◆ READING PASSAGE
****************
West African and Latin American producers are sending ever-growing volumes of crude to China. America’s exports to the Asian country have slumped in favor of its neighbors. There’s an urgent global need to find replacement barrels for Iran’s, whose exports might just collapse next month.

The thing that connects the shifting flows is Trump’s foreign policy. China’s slumping purchases of American crude -- and its extra buying from elsewhere -- have coincided with a trade war between the U.S. and the Asian country. Likewise, reimposed sanctions on Iran, which start Nov. 4, have increased the need for the type of heavy, sour crude that the Persian Gulf state sells.

“If you combine the impact of U.S. sanctions on Iran and the U.S. trade war with China, it is Trump’s foreign policy which is reshaping oil flows,” said Olivier Jakob, managing director of consultancy Petromatrix GmbH. “The U.S. is becoming a great energy power and they will use that, we are starting to see the implementation of that in different parts of the energy scene, part of that is being seen today in the oil flows.”

Oil markets are also grappling with record U.S. output, fueled by shale production, and America’s removal in late 2015 of longstanding crude-export limits. Those shipments -- just a few hundred thousand barrels a day a few years ago -- now consistently top an average of 2 million barrels a day each month. American crude increasingly flows to markets in Asia, Europe and Latin America, data from the U.S. Energy Information Administration show.

Shifting Flows

But there have been recent changes in precisely where those barrels are going. China, the world’s largest energy consumer, in August didn’t import any U.S. crude for the first time since September 2016, according to the most recent data from the U.S. Census Bureau. That compares with almost 12 million barrels in July, when China was the second-largest recipient.
****************
◆ RAW DATA
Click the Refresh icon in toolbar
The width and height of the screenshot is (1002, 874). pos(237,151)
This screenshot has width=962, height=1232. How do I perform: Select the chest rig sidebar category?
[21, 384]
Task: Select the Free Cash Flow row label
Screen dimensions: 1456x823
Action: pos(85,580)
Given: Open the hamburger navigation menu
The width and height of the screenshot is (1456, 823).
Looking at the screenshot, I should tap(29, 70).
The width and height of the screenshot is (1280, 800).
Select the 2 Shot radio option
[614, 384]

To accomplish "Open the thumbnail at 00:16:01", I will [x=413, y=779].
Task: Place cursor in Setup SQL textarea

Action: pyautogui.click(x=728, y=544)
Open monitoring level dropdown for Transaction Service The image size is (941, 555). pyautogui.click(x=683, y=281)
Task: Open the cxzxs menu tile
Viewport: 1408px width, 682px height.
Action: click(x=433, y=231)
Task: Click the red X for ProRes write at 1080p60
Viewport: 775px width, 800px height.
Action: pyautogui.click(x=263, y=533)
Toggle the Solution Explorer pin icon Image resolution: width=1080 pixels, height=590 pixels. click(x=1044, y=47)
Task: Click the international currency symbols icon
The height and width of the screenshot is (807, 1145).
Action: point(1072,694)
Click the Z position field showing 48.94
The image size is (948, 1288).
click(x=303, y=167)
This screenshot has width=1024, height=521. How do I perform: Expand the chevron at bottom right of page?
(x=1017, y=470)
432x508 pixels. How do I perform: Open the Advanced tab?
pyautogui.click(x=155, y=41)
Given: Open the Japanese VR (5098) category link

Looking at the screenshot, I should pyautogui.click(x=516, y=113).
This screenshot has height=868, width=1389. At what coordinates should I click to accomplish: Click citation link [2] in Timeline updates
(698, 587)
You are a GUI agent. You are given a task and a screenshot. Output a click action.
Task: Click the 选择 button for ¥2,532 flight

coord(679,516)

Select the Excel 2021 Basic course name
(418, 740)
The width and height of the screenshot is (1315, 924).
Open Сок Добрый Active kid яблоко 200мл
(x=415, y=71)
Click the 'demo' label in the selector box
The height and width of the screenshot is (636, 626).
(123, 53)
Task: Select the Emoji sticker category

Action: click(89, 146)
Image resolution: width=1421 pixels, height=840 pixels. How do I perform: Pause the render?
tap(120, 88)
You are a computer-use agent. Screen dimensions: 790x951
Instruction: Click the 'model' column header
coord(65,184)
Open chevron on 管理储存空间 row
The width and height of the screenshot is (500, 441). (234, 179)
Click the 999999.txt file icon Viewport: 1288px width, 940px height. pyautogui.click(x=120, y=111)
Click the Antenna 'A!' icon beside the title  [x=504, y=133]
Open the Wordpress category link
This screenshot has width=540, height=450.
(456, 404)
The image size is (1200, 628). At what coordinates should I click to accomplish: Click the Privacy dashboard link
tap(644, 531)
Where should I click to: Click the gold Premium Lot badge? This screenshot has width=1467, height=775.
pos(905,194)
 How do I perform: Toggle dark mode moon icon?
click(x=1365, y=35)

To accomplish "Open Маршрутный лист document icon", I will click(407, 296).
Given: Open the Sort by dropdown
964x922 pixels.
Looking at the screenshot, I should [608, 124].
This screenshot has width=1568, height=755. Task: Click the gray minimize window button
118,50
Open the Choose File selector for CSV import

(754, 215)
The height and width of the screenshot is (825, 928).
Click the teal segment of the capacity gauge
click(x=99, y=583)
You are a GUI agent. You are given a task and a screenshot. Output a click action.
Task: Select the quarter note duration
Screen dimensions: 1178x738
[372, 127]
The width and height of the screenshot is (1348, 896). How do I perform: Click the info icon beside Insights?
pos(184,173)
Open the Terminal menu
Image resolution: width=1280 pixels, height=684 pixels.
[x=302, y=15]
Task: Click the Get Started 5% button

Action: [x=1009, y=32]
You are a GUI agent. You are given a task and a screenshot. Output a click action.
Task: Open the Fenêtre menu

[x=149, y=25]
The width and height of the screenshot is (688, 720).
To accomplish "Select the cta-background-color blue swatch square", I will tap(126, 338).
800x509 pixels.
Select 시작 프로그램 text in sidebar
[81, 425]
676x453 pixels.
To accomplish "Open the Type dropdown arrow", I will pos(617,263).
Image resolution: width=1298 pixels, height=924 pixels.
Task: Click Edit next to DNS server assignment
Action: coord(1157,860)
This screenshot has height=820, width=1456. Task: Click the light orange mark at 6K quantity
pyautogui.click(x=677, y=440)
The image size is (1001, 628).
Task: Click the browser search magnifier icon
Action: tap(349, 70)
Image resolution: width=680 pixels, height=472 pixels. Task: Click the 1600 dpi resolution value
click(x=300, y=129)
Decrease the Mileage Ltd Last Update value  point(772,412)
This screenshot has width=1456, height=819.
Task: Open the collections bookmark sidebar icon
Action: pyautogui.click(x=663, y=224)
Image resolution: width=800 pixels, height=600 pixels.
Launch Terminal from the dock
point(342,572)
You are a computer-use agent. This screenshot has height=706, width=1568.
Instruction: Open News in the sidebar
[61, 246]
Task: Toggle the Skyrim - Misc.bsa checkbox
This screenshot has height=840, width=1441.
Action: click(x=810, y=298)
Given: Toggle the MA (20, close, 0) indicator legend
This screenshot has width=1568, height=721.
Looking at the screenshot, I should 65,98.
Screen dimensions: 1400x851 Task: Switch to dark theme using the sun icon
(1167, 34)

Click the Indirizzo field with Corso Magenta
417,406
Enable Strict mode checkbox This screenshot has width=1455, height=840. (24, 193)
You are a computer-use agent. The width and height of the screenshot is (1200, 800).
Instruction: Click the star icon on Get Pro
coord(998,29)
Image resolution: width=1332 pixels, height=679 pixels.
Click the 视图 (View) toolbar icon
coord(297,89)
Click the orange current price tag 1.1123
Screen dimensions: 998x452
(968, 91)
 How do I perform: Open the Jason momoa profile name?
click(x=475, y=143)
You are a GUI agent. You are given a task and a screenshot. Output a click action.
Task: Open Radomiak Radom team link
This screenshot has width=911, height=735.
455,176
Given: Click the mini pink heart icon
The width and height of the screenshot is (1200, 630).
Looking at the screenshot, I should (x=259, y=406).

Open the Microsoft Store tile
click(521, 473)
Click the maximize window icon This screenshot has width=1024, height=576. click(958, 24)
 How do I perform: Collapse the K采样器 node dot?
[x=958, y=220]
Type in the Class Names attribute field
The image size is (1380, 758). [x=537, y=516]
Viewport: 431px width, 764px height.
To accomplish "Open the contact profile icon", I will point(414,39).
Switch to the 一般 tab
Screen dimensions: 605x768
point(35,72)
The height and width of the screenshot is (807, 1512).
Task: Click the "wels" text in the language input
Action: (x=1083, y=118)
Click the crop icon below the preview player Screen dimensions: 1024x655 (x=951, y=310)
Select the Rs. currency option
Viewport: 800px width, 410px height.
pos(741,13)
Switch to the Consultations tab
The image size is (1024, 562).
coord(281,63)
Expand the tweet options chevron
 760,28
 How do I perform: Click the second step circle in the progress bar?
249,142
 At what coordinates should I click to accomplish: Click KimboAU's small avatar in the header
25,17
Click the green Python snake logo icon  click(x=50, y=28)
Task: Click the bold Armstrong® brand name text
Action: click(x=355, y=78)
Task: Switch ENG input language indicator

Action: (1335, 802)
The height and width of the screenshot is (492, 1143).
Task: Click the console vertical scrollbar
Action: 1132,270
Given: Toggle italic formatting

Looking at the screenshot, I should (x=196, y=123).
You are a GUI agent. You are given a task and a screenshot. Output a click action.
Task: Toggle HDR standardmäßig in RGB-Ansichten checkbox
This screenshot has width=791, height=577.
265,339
****************
◆ PROBLEM TO SOLVE
List every organization named in the passage on oil flows.

◆ FULL ANSWER
Petromatrix GmbH
U.S. Energy Information Administration
U.S. Census Bureau